Emotional Intelligence | Cara's Main Page
Letter to Cara from Rob in the UK
Well, when I first started reading about it, it was some of
the best stuff Ive ever read. It really opened my eyes, and
taught me a lot about how much emotions matter and made me
realise how many people are so out of touch with their emotions
and how many people have unmet emotional needs. I also read stuff
on the site like 'feelings aren't debatable' and invalidation,
and things like labelling people only makes them feel less
understood.
Steve hein understands why so many teenagers and younger people
are depressed because of the way they are invalidated and
treated, and he knows how damaging invalidation can be, and Ive
realised if someone is scared or upset, telling them not to be is
just the stupidest thing a person can do. and i realised things
like managing emotions in people, and it completely changed me
because ususally in my house, my parents would shout at me from
the otherside of the house to ask me a question, and then i
realised that to respond, I will need to shout back at them, and
i hate shouting, if you want to ask someone a question, ask them
calmly and nicely, If you show respect you will get it. i think
steve calls this managing emotions in other people and thinking
about what emotions you will create by saying something or how
you say it.
ive personally changed because im not as materialistic as i used
to be, I spend less on clothes, and try and spend more time
around people, and I feel better for it. I try and live simply,
instead of buying things to make up for my unmet emotional needs.
Ive also recognised why I might be so depressed, and identified
each emotion and it has really helped.
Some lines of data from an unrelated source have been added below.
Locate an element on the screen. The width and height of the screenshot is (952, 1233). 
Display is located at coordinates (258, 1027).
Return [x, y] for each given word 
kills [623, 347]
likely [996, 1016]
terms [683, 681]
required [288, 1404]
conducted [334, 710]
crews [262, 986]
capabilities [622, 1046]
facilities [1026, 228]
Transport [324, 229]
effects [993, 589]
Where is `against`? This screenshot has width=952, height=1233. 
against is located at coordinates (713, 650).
And using something like a
1-10 scale is really useful yet so simple.
ive also learnt the importance of listening, simply listening to
someone can make such a difference, and I really feel a change in
myself and I literally feel better when Im helping people more,
and when I see drug addicts and other people in a bad situation,
we shouldnt always judge them and make presumptions, because they
have probably been abused by their parents and never respected by
them .
I kept a list of links from some of the best pages and quotes
from eqi, and this is one I picked out from the list
...if your a dumbass and you dont like teens and you look down on
people who are depressed and you expect everyone to be super
happy,
dont get into a fucking field where you deal with depressed
anxious
crazy people.
And personally what I hate most is when psychologists analyse and
dehumanise everything teenagers do as they express their
emotions, for example, on the radio on some discussion about
teenage drunks etc the expert said ''more and more teenagers are
hugging each other these days as a way to feel better, and we
find that teenagers will often put themselves into an identity
like they did in tribal days,'' and what I hate was that the way
they have to turn peoples emotions into some form of logic, just
let emotions be there, dont analyse them obsessively. And it
depends on why the person is saying it. Ive read on Steves site
about hugs and how they can release chemicals in the brain to
make us feel better, and he was saying it to say why we like to
hug. A psychologist says it because she like to dehumanise
teenagers and think that out emotions dont matter and she can
just dismiss out emotions, and lots of people feel strongly about
being part of a crowd or having an identity or belonging to a
group as teenager, and if someone comes along and labels it,
analyses it and doesnt understand it, it only makes the people
more angry because it completey dismisses their emotions, I hope
this makes sense.lol. We should accept them and
let them grow naturally, instead of controlling them. let them
experience life freely without logic getting in the way. the main
problem is many adults dont understand teenagers, what they do
and the way they dress, so when a psychologist tries to help it
only makes things worse most of the time. some adults do
understand, like Steve, and Ive read his site for a year now and
it keeps getting better.
Ive also read on steves site about the dark side of emotional
intelligence, where abused people have learnt to manipulate
people because they never had their meotional needs met by simply
asking their parents for them, and this was one of the things I
found really interesting aswell. And steve talks about making
presumptions about people and presuming someone did something
when they didnt, and this has happened to me and its so annoying,
and its just nother example of how adults dont understand that
when you make presumptions about a person taking something or
doing something, it makes them feel annoyed,judged, labelled,
misunderstood, and ultimately depressed, for example accusing
someone of taking money from a wallet when they didnt. Except
some people get this sort of scenario everyday of their life.
If you want the list of links, , just ask me.